Für Stefan Bradl war das erste Rennwochenende nach seiner Verletzungspause kein einfaches. Der Deutsche, der nun auf der Aprilia sitzt, musste sich an eine neue Maschine gewöhnen, die sich noch im Entwicklungsstadium befindet und alles andere als konkurrenzfähig ist. Dennoch konnte er in einigen Trainings vor Teamkollege Alvaro Bautista bleiben, qualifizierte sich als 17. und fuhr im Rennen auf Rang 20. Probleme bereitete Bradl im Rennen jedoch die Kahnbeinverletzung:



“Nach drei Tagen auf der Strecke hatte ich erwartet, mit meinem rechten Handgelenk heute Schwierigkeiten zu haben. Schon in der Warm Up-Session habe ich Schmerzen gespürt und nach der Halbzeit des Rennens konnte ich das Bike an einigen Stellen des Kurses nicht mehr so kontrollieren, wie ich wollte. Nichtsdestotrotz haben wir alles gegeben und ich denke, dieses erste Wochenende für mich auf der RS-GP war positiv. Ich habe viel über das Bike gelernt und zusammen mit dem Team in der kurzen Zeit viele Veränderungen durchgeführt.

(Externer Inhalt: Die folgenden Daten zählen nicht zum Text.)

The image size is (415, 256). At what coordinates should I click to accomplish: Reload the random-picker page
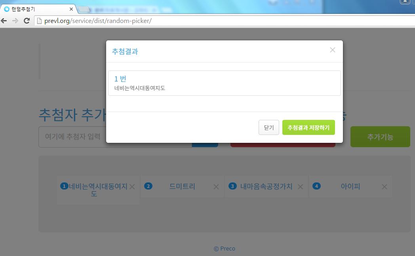click(x=27, y=21)
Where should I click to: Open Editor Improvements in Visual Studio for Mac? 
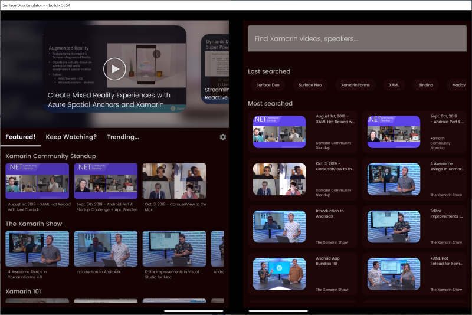(x=174, y=248)
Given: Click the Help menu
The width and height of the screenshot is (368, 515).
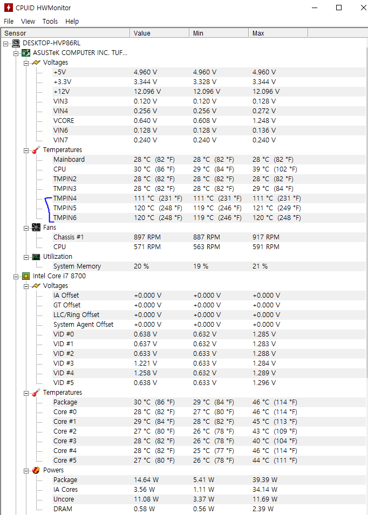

Ich war es nicht gewöhnt, auf diesem Motorrad eine ganze Renndistanz zu fahren und wenn man noch meine Verletzung hinzunimmt, dann ist klar, dass ich nicht so schnell sein konnte, wie ich gewollt habe. Für den Moment sind wir dennoch zufrieden und freuen uns schon auf Brünn, wo wir versuchen werden, einen Schritt nach vorn zu machen.”